In the great German tradition two towering personalities stood at the fatal cross-roads—Gustav Mahler and Richard Strauss—two creative minds which could scarcely have been more different, although they shared a common heritage and spoke a common musical language. Both contributed to the musical revolution which caused the final break in the tradition to which they owed so much; but unlike Strauss, Mahler died in 1911 at the peak of his career.
Despite his small output, consisting of little more than ten symphonies and a handful of songs, Mahler’s style had developed steadily until at the time of his death he was in the vanguard of advanced trends in contemporary music. His harmonic innovations, which were more daring with each successive work, had a profound effect on Schönberg and his disciples, and contributed to a large extent, together with his artistic Weltanschauung, to the evolution of what is now recognized as one of the most important and far-reaching developments in Western music, the new Viennese school of atonal composers.
Strauss also had an important influence on this movement, and had he died in 1909 immediately after the composition of Elektra it might have seemed as if he, too, would have continued on as adventurous a road as his more introspective colleague. Instead, however, he performed an abrupt volte-face and then proceeded to live on for a further forty years, writing prolifically in an increasingly mellifluous vein, opera after opera, work after work, whether the urge was upon him or not, until the very language in which he was writing had ceased to be current musical vernacular and he himself had turned into a legendary figure of a bygone age.
Richard Strauss was born in Munich on the 11th June 1864. He was the son of Franz Strauss, a well-known and highly respected horn player in the Munich Court Orchestra and professor of the Royal School of Music. Richard’s mother was Franz Strauss’s second wife, the whole of Franz’s first family having been wiped out by the cholera epidemic of 1853. Josephine Strauss was the well-to-do daughter of a prominent family of brewers named Pschorr. The marriage relieved Franz of any fear of financial embarrassment for the rest of his life, and enabled him to make several valuable gestures to their son Richard in establishing his career.

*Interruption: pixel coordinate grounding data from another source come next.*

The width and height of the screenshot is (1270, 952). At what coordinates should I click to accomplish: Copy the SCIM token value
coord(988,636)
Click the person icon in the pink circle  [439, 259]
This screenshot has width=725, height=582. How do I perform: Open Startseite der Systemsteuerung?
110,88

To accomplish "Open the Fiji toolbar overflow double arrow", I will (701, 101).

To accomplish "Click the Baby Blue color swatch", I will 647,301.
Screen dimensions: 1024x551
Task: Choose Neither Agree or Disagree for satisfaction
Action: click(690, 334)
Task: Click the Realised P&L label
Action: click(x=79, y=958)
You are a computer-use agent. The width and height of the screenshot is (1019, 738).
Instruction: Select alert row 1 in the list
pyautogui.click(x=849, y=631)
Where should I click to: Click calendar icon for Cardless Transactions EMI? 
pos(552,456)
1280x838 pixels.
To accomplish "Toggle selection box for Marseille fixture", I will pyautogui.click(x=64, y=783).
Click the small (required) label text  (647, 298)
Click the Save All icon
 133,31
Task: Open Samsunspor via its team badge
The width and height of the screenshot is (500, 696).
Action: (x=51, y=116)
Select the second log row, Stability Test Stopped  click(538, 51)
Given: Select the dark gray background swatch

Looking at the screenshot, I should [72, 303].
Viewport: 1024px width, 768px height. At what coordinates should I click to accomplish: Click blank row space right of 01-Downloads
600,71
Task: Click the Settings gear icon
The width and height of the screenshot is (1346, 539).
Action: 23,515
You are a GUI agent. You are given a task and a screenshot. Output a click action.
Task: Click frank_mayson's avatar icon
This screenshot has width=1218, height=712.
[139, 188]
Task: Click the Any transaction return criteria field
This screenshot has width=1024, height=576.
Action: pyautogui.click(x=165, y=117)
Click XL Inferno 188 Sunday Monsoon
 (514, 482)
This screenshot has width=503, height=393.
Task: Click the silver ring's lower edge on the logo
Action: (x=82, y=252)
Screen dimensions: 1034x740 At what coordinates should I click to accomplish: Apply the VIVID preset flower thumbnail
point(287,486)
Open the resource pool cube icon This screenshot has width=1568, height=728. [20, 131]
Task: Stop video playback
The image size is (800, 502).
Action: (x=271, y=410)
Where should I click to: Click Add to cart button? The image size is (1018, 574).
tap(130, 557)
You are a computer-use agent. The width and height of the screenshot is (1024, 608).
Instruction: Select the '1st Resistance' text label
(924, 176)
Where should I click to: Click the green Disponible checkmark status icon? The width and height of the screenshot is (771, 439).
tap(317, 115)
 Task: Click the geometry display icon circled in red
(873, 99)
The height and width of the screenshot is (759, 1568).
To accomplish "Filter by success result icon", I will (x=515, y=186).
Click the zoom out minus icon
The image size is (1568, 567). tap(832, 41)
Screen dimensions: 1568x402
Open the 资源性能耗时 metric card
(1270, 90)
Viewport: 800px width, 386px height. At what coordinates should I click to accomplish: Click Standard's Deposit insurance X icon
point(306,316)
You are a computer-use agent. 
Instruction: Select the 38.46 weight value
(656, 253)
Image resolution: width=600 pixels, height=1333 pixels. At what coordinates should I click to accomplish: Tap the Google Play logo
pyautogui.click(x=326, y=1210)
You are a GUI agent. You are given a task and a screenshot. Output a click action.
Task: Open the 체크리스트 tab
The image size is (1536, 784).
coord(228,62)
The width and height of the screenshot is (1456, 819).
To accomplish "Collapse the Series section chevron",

That a career was probably in the offing showed itself extremely early, since he eagerly began his musical studies with piano lessons at the age of four and a half, later passing on to the violin. His first attempts in composition began when he was only six. Strauss himself wrote that his actual first effort in this direction consisted of a Christmas Carol, followed by a Polka.1 Further pieces duly followed one another which we need not take seriously, though the boy Strauss clearly did, since an Introduction, Theme and Variations for horn and piano composed for his father in 1878 is labelled op. 17. This early system of enumeration actually reached op. 30, although it was repeatedly revised as more and more works were gradually considered to be unworthy of inclusion.2 The compositions completed during these early years are of extraordinary variety, including numerous songs, piano and chamber music. During this period began the first courses in theory under Meyer, a leading Munich musician. In 1876 the twelve-year-old schoolboy completed his first orchestral score, a Festmarsch (Festival March) in E flat which is still the first work of the composer to be known generally to the world at large. It is, of course, little more than a childhood attempt, the remarkable thing being, perhaps, that the boy had the tenacity, let alone the skill, to complete the full orchestral score. It would not even occupy the position at the head of Strauss’s acknowledged output had not Uncle George Pschorr taken it into his head five years later in 1881 to subsidize its publication. None but the best-known publishing house was good enough for the little prodigy, and the manuscript was duly sent off to Breitkopf & Härtel, accompanied by the following letter:
Most honoured Herr Breitkopf!
I am permitting myself to approach you by letter since I am burdening you on behalf of someone wholly unknown to you. My name is Richard Strauss and I was born on June 11th in the year ’64, the son of the chamber music player and professor at the local Conservatoire. I am at present at the Gymnasium in the Lower Sixth form, but have decided to dedicate myself wholly to music and moreover directly to composition. I have had instruction in Counterpoint from Herr Hofkapellmeister Fr. W. Meyer. Accompanying this letter is one of my compositions which I have dedicated to my uncle, Herr George Pschorr, the owner of the beer brewery, and he is most anxious that it should appear in print in the edition of one of the foremost music publishing firms. He would himself defray the printing costs. I am therefore turning to you with the request that you be so good as to take the Festmarsch into your edition in order that your famous name which has such influence in the world of music may help the name of a young aspiring musician to become known ….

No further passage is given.